Although my grandmother received a diagnosis of Alzheimer’s disease in her 80s, my family was never sure that’s what she had.

She certainly suffered from dementia: She was able to recall childhood memories but couldn’t remember what she had had for lunch. But dementia and Alzheimer’s are not synonymous. Back then, the only way to look for the telltale Alzheimer’s plaques — deposits of the protein fragment beta amyloid that accumulate in the spaces between nerve cells — was through an autopsy, which we didn’t do.

Over the past 15 years, researchers have developed a greater understanding of how the disease works. We now have more accurate ways of diagnosing Alzheimer’s and are moving closer to developing drugs to directly attack the disease. Much of this work is still in the early stages, but experts are growing more hopeful about dealing with the debilitating disease, which currently has no cure.

Now, for example, we no longer have to rely on autopsies to confirm the existence of Alzheimer’s plaques. In a major advance last year, the Food and Drug Administration approved a method that uses a radioactive dye, known commercially as Amyvid, to light up amyloid plaques in a PET scan.

The FDA approved Amyvid to rule out Alzheimer’s when the scan is negative and to confirm the presence of plaques when positive, but that does not necessarily indicate the disease is present. However, some doctors are using the scans to confirm the disease, which experts say is misdiagnosed up to a quarter of the time. Paul Aisen, director of the Alzheimer’s Disease Cooperative Study at University of California at San Diego, calls Amyvid an “enormous advance” because a positive scan, combined with his clinical diagnosis, means he can tell patients and their families the disease is “present, not probable.”

However, the scans are not available everywhere, cost $3,000 to $4,000 and are not covered by Medicare or other insurers.  

Still, says John Morris, a neurologist at Washington University School of Medicine in St. Louis, “families want to know.” A few of his patients have paid for the test out of pocket. “They want to put a name on it, to deal with it, even if there isn’t a curative therapy for it.”
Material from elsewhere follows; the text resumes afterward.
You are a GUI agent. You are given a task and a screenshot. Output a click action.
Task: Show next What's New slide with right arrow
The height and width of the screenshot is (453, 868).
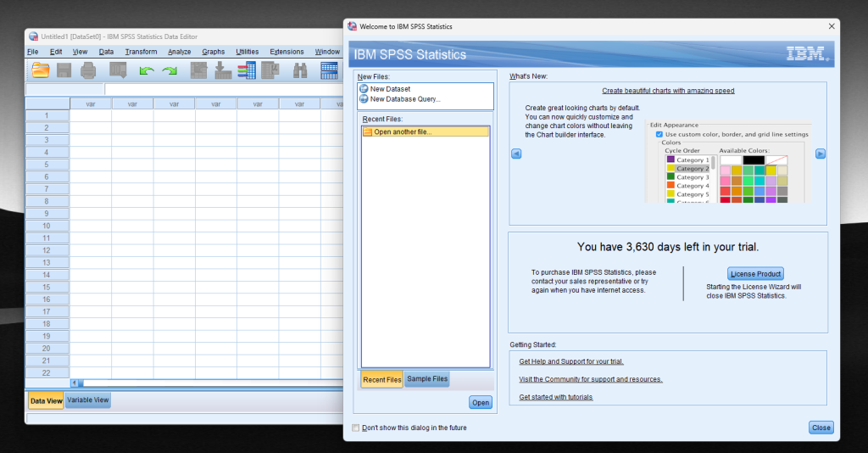pyautogui.click(x=820, y=154)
Most physicians are using the scans only to help confirm or rule out Alzheimer’s in complex cases. Other imaging tests being developed track another sign of Alzheimer’s in the brain, tangles of a protein called tau. By identifying cases at much earlier stages, such tests may change how experimental treatments for the disease get tested.

All five current Alzheimer’s drugs, including Aricept and Exelon, have limited effectiveness. They treat the symptoms of cognitive impairment by attempting to rebalance the scrambled chemical signals in the brain. But according to the Alzheimer’s Association, they typically stave off cognitive decline for less than a year and only in about half of the patients who take them.
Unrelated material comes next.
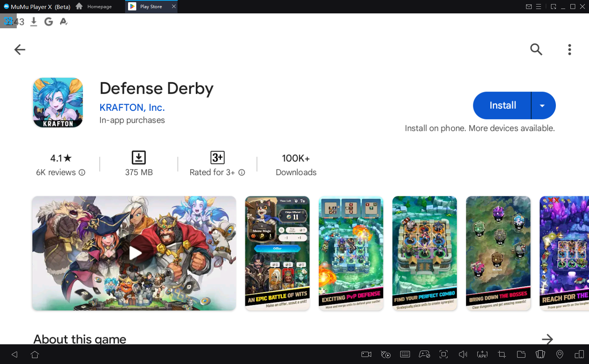Open the keyboard mapping icon in the bottom toolbar

(x=405, y=354)
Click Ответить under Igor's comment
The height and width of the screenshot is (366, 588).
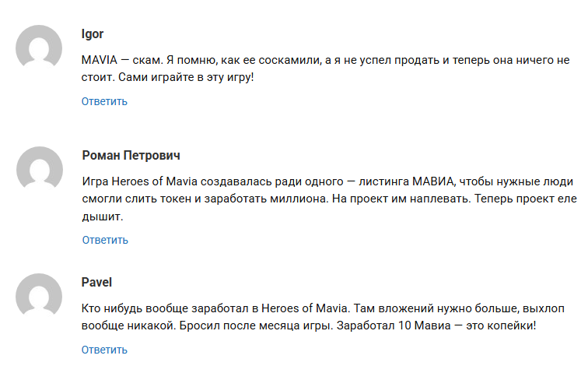pos(104,101)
“We have drugs that try to make the brain work better in the face of the disease, but they don’t treat the underlying disease process,” says Reisa Sperling, director of the Center for Alzheimer’s Research and Treatment at Brigham and Women’s Hospital in Boston.

Efforts to make more effective treatments have been challenging. Morris says eight drugs aimed at slowing or removing the buildup of amyloid plaques have failed to pass the clinical trials needed for drug approval in the past 13 years. Those failures probably reflect “too little, too late,” experts say, because the drugs were tested on patients who already exhibited Alzheimer’s dementia, now thought to be the final stage of the disease. 
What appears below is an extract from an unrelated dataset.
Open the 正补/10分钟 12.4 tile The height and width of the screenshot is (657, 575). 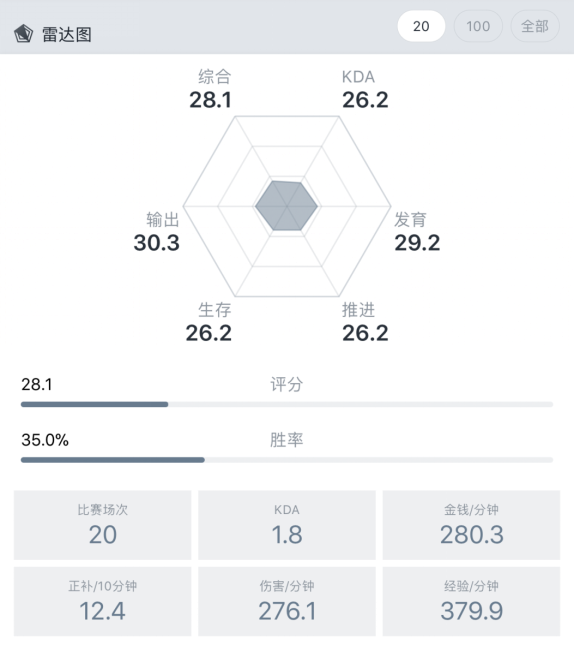(103, 601)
Abnormal accumulation of amyloid is now suspected to begin 10 or even 20 years before cognitive symptoms appear. So researchers and drug companies are shifting their testing to patients who show no signs of the disease but who are likely to develop it. Those patients will be identified either using scans to detect plaque or through genetic screening.

For a trial later this year, Sperling and her team will recruit 1,000 people who exhibit no cognitive dysfunction but whose Amyvid scans show amyloid accumulation. The trial will test whether giving patients an antibody drug called solanezumab, which binds to and mops up the soluble form of amyloid, will slow the onset of cognitive decline. “Hopefully, we’ll very much change the curve of the very early cognitive decline,” Sperling says.

Along similar lines, Morris and colleagues at the Dominantly Inherited Alzheimer Network (DIAN), an international research partnership of scientists, will be testing two drugs in the rare set of patients who are genetically predisposed to developing early-onset Alzheimer’s, typically in their mid-40s.  This will be the first trial to test whether amyloid-attacking drugs can slow or stop the progression of Alzheimer’s in patients destined to develop it. Last month, the U.S. National Institutes of Health announced $45 million in funding for DIAN and other early intervention trials.

It’s a hopeful step for treating a disease whose pervasiveness is growing. About 5 million people in the United States have Alzheimer’s, and that number is expected to escalate. “By our 90s, most of us are going to have it,” Aisen says.